What the task asks:
Reproduce the records below line for line, changing nothing.

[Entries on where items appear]
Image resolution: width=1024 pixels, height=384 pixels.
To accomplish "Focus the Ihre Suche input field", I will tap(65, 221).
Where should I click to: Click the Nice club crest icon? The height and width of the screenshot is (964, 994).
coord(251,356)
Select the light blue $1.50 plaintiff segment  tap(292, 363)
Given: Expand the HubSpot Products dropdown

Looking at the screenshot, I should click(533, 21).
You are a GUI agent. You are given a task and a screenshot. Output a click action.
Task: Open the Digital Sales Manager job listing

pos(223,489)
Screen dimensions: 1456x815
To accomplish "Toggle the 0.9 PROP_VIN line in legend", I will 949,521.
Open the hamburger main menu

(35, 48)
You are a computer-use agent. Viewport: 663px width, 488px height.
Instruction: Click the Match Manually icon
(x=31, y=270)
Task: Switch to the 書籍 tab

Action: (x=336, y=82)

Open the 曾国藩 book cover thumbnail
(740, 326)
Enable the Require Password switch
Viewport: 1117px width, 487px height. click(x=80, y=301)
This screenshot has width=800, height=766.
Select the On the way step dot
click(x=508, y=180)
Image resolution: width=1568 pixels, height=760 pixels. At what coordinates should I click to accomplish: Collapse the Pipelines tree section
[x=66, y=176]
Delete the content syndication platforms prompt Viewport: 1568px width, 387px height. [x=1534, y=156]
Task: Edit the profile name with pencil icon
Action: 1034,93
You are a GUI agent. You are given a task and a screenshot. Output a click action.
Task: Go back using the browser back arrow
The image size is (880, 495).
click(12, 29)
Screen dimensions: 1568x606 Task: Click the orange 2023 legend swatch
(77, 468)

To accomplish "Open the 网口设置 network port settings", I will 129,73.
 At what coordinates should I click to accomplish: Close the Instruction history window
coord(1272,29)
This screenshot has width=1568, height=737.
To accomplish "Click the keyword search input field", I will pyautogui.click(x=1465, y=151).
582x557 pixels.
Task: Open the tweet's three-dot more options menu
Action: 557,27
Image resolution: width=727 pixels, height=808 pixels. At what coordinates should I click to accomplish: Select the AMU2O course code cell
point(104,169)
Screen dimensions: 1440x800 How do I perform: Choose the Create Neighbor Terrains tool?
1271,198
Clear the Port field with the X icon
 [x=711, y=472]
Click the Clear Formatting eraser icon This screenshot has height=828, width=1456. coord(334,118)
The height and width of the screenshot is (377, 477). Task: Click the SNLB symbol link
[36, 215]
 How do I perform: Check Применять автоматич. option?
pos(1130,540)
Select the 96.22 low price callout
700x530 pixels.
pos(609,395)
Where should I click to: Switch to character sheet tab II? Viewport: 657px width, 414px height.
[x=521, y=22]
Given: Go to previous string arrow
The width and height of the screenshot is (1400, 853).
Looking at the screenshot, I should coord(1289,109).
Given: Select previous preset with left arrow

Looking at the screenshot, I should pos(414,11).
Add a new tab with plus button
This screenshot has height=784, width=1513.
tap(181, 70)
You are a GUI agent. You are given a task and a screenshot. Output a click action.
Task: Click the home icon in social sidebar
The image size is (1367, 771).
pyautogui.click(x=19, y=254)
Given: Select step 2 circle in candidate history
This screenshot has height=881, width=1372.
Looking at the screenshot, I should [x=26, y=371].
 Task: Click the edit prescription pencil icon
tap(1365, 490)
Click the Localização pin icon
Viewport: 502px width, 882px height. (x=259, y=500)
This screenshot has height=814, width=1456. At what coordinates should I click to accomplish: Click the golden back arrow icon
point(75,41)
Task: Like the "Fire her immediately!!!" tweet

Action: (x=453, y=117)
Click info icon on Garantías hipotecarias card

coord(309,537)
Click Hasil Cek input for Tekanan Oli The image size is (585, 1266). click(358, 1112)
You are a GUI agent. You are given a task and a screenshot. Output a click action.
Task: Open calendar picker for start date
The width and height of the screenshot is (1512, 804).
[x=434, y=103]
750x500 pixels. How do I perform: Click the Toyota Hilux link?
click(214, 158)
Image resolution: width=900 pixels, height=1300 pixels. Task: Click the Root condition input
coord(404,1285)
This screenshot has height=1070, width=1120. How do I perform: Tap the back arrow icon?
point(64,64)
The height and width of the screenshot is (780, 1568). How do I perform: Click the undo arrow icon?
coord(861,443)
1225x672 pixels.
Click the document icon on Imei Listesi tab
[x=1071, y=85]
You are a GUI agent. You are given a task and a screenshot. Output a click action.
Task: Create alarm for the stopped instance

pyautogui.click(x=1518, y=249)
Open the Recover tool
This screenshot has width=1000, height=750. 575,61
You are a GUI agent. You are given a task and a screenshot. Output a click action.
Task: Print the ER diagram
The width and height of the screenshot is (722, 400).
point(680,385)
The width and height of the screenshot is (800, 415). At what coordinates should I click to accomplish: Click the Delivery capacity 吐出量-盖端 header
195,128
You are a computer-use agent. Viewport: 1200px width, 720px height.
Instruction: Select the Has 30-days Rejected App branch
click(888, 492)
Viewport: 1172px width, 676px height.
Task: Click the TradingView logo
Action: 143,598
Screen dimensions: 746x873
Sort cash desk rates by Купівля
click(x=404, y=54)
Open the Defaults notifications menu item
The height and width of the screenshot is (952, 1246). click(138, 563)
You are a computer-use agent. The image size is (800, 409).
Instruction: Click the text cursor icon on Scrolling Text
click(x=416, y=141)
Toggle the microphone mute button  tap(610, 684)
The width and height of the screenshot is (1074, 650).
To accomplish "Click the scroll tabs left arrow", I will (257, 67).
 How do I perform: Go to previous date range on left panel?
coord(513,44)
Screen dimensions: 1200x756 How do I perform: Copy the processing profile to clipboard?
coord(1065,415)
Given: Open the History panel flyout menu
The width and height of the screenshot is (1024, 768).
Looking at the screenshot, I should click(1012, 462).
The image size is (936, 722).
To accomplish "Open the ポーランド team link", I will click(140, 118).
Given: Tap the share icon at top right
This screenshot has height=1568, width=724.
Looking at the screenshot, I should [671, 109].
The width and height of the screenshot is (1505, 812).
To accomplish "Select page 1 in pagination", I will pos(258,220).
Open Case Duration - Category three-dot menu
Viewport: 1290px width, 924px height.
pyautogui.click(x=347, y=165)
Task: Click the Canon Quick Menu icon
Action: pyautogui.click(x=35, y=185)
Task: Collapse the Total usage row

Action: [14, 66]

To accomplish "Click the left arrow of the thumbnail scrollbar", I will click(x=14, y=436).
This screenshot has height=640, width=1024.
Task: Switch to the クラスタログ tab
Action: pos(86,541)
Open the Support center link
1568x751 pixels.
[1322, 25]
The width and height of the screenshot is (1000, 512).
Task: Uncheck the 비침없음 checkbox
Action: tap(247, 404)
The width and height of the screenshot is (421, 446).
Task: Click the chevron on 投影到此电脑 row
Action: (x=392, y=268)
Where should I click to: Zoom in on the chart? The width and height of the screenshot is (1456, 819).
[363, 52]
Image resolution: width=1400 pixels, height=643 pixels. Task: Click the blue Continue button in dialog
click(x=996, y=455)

The solution:
Image resolution: width=1024 pixels, height=384 pixels.
To accomplish "Focus the Ihre Suche input field", I will tap(65, 221).
Where should I click to: Click the Nice club crest icon? The height and width of the screenshot is (964, 994).
coord(251,356)
Select the light blue $1.50 plaintiff segment  tap(292, 363)
Given: Expand the HubSpot Products dropdown

Looking at the screenshot, I should click(533, 21).
You are a GUI agent. You are given a task and a screenshot. Output a click action.
Task: Open the Digital Sales Manager job listing

pos(223,489)
Screen dimensions: 1456x815
To accomplish "Toggle the 0.9 PROP_VIN line in legend", I will 949,521.
Open the hamburger main menu

(35, 48)
You are a computer-use agent. Viewport: 663px width, 488px height.
Instruction: Click the Match Manually icon
(x=31, y=270)
Task: Switch to the 書籍 tab

Action: (x=336, y=82)

Open the 曾国藩 book cover thumbnail
(740, 326)
Enable the Require Password switch
Viewport: 1117px width, 487px height. click(x=80, y=301)
This screenshot has width=800, height=766.
Select the On the way step dot
click(x=508, y=180)
Image resolution: width=1568 pixels, height=760 pixels. At what coordinates should I click to accomplish: Collapse the Pipelines tree section
[x=66, y=176]
Delete the content syndication platforms prompt Viewport: 1568px width, 387px height. [x=1534, y=156]
Task: Edit the profile name with pencil icon
Action: 1034,93
You are a GUI agent. You are given a task and a screenshot. Output a click action.
Task: Go back using the browser back arrow
The image size is (880, 495).
click(12, 29)
Screen dimensions: 1568x606 Task: Click the orange 2023 legend swatch
(77, 468)

To accomplish "Open the 网口设置 network port settings", I will 129,73.
 At what coordinates should I click to accomplish: Close the Instruction history window
coord(1272,29)
This screenshot has width=1568, height=737.
To accomplish "Click the keyword search input field", I will pyautogui.click(x=1465, y=151).
582x557 pixels.
Task: Open the tweet's three-dot more options menu
Action: 557,27
Image resolution: width=727 pixels, height=808 pixels. At what coordinates should I click to accomplish: Select the AMU2O course code cell
point(104,169)
Screen dimensions: 1440x800 How do I perform: Choose the Create Neighbor Terrains tool?
1271,198
Clear the Port field with the X icon
 [x=711, y=472]
Click the Clear Formatting eraser icon This screenshot has height=828, width=1456. coord(334,118)
The height and width of the screenshot is (377, 477). Task: Click the SNLB symbol link
[36, 215]
 How do I perform: Check Применять автоматич. option?
pos(1130,540)
Select the 96.22 low price callout
700x530 pixels.
pos(609,395)
Where should I click to: Switch to character sheet tab II? Viewport: 657px width, 414px height.
[x=521, y=22]
Given: Go to previous string arrow
The width and height of the screenshot is (1400, 853).
Looking at the screenshot, I should coord(1289,109).
Given: Select previous preset with left arrow

Looking at the screenshot, I should pos(414,11).
Add a new tab with plus button
This screenshot has height=784, width=1513.
tap(181, 70)
You are a GUI agent. You are given a task and a screenshot. Output a click action.
Task: Click the home icon in social sidebar
The image size is (1367, 771).
pyautogui.click(x=19, y=254)
Given: Select step 2 circle in candidate history
This screenshot has height=881, width=1372.
Looking at the screenshot, I should [x=26, y=371].
 Task: Click the edit prescription pencil icon
tap(1365, 490)
Click the Localização pin icon
Viewport: 502px width, 882px height. (x=259, y=500)
This screenshot has height=814, width=1456. At what coordinates should I click to accomplish: Click the golden back arrow icon
point(75,41)
Task: Like the "Fire her immediately!!!" tweet

Action: (x=453, y=117)
Click info icon on Garantías hipotecarias card

coord(309,537)
Click Hasil Cek input for Tekanan Oli The image size is (585, 1266). click(358, 1112)
You are a GUI agent. You are given a task and a screenshot. Output a click action.
Task: Open calendar picker for start date
The width and height of the screenshot is (1512, 804).
[x=434, y=103]
750x500 pixels. How do I perform: Click the Toyota Hilux link?
click(214, 158)
Image resolution: width=900 pixels, height=1300 pixels. Task: Click the Root condition input
coord(404,1285)
This screenshot has height=1070, width=1120. How do I perform: Tap the back arrow icon?
point(64,64)
The height and width of the screenshot is (780, 1568). How do I perform: Click the undo arrow icon?
coord(861,443)
1225x672 pixels.
Click the document icon on Imei Listesi tab
[x=1071, y=85]
You are a GUI agent. You are given a task and a screenshot. Output a click action.
Task: Create alarm for the stopped instance

pyautogui.click(x=1518, y=249)
Open the Recover tool
This screenshot has width=1000, height=750. 575,61
You are a GUI agent. You are given a task and a screenshot. Output a click action.
Task: Print the ER diagram
The width and height of the screenshot is (722, 400).
point(680,385)
The width and height of the screenshot is (800, 415). At what coordinates should I click to accomplish: Click the Delivery capacity 吐出量-盖端 header
195,128
You are a computer-use agent. Viewport: 1200px width, 720px height.
Instruction: Select the Has 30-days Rejected App branch
click(888, 492)
Viewport: 1172px width, 676px height.
Task: Click the TradingView logo
Action: 143,598
Screen dimensions: 746x873
Sort cash desk rates by Купівля
click(x=404, y=54)
Open the Defaults notifications menu item
The height and width of the screenshot is (952, 1246). click(138, 563)
You are a computer-use agent. The image size is (800, 409).
Instruction: Click the text cursor icon on Scrolling Text
click(x=416, y=141)
Toggle the microphone mute button  tap(610, 684)
The width and height of the screenshot is (1074, 650).
To accomplish "Click the scroll tabs left arrow", I will (257, 67).
 How do I perform: Go to previous date range on left panel?
coord(513,44)
Screen dimensions: 1200x756 How do I perform: Copy the processing profile to clipboard?
coord(1065,415)
Given: Open the History panel flyout menu
The width and height of the screenshot is (1024, 768).
Looking at the screenshot, I should click(1012, 462).
The image size is (936, 722).
To accomplish "Open the ポーランド team link", I will click(140, 118).
Given: Tap the share icon at top right
This screenshot has height=1568, width=724.
Looking at the screenshot, I should [671, 109].
The width and height of the screenshot is (1505, 812).
To accomplish "Select page 1 in pagination", I will pos(258,220).
Open Case Duration - Category three-dot menu
Viewport: 1290px width, 924px height.
pyautogui.click(x=347, y=165)
Task: Click the Canon Quick Menu icon
Action: pyautogui.click(x=35, y=185)
Task: Collapse the Total usage row

Action: [14, 66]

To accomplish "Click the left arrow of the thumbnail scrollbar", I will click(x=14, y=436).
This screenshot has height=640, width=1024.
Task: Switch to the クラスタログ tab
Action: pos(86,541)
Open the Support center link
1568x751 pixels.
[1322, 25]
The width and height of the screenshot is (1000, 512).
Task: Uncheck the 비침없음 checkbox
Action: tap(247, 404)
The width and height of the screenshot is (421, 446).
Task: Click the chevron on 投影到此电脑 row
Action: (x=392, y=268)
Where should I click to: Zoom in on the chart? The width and height of the screenshot is (1456, 819).
[363, 52]
Image resolution: width=1400 pixels, height=643 pixels. Task: Click the blue Continue button in dialog
click(x=996, y=455)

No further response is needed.